Kazakhstan: 'Sovereign Democracy' In Almaty And Moscow

  • By Daniel Kimmage
Darigha Nazarbaeva, speaking at an Asar Party meeting in November (RFE/RL) At first glance, the small step of merging Kazakhstan's two largest pro-presidential parties on July 4 may not seem to be a giant leap for democracy. But it is a logical development in the parallel reality of "sovereign democracy," and one that underscores the increasing similarities between politics in Eurasia's two largest energy powers -- Kazakhstan and Russia.

WASHINGTON, July 10, 2006 (RFE/RL) -- Kazakhstan's Otan Party, the country's largest, voted at an extraordinary congress on July 4 to approve a merger with the Asar Party, headed by Darigha Nazarbaeva, daughter of President Nursultan Nazarbaev. In his address to the congress, the president noted that the enlarged Otan will have 700,000 members and stressed, in line with political priorities he has laid out in earlier addresses, that the revamped "party of power" will be a "motor of modernization."

■ RECORDED DATA:
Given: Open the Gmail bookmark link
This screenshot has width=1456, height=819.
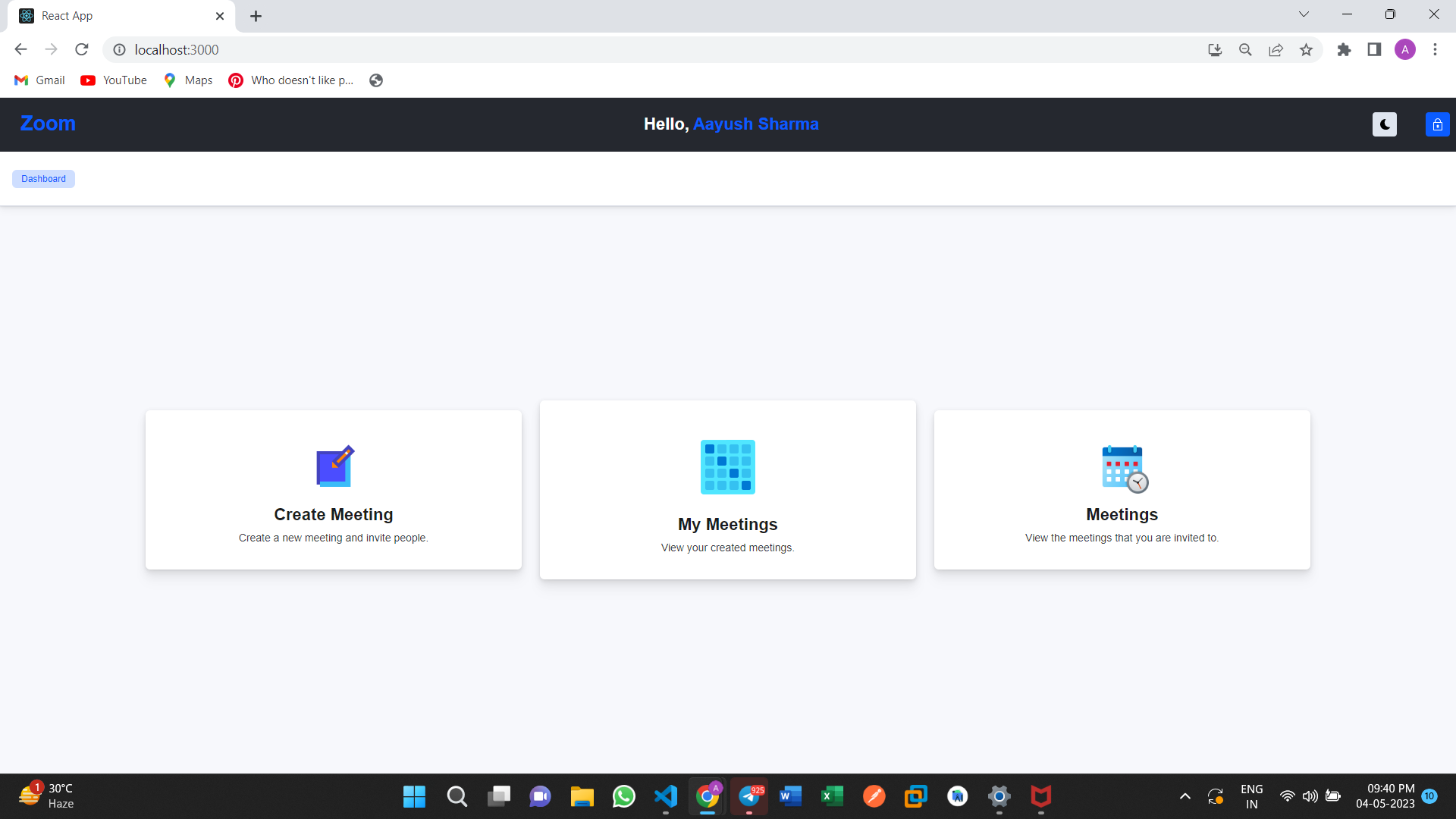Looking at the screenshot, I should click(x=39, y=80).
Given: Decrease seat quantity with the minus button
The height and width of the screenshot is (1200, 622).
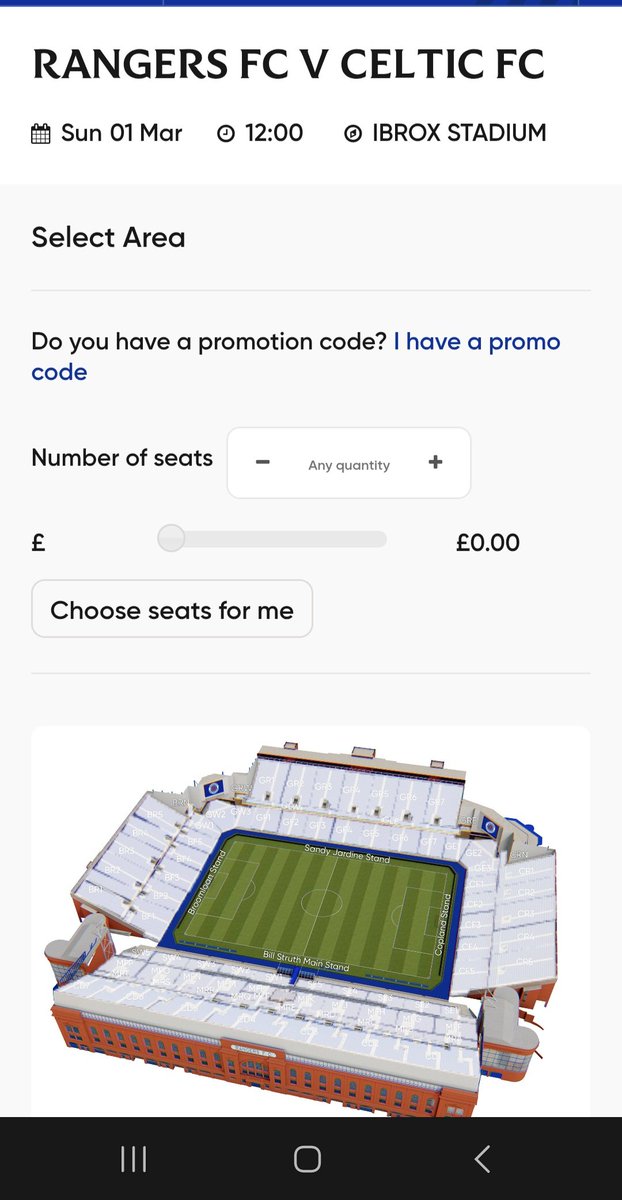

■ SET PROBLEM 1: Write out the passage of the Kazakhstan article above, starting at "Kazakhstan: 'Sovereign Democracy'" and ending at "Kazakhstan and Russia.".
■ SET PROBLEM 2: Continue the article on the merger of Kazakhstan's pro-presidential parties from the point where it stops.

■ WRITTEN ANSWER 1:
Kazakhstan: 'Sovereign Democracy' In Almaty And Moscow

  • By Daniel Kimmage
Darigha Nazarbaeva, speaking at an Asar Party meeting in November (RFE/RL) At first glance, the small step of merging Kazakhstan's two largest pro-presidential parties on July 4 may not seem to be a giant leap for democracy. But it is a logical development in the parallel reality of "sovereign democracy," and one that underscores the increasing similarities between politics in Eurasia's two largest energy powers -- Kazakhstan and Russia.

■ WRITTEN ANSWER 2:
Sovereignty and democracy, Surkov argues, are the two preconditions for Russia's "stable development." When Russia becomes a "sovereign democracy" it will be "economically prosperous, politically stable, with a high level of culture.

Still Fearing Orange


Nazarbaeva put forward the idea of a merger in remarks to an Asar Party conference in Almaty on June 19. Her conclusion -- that pro-presidential forces must unite -- is less than surprising, since it comes from the president's daughter. Yet the path to the conclusion is striking, proceeding from the threat of color revolutions -- the political upheaval that brought people into the streets and regimes tumbling down in Georgia, Ukraine, and Kyrgyzstan in 2003-05 -- to the central importance of sovereignty.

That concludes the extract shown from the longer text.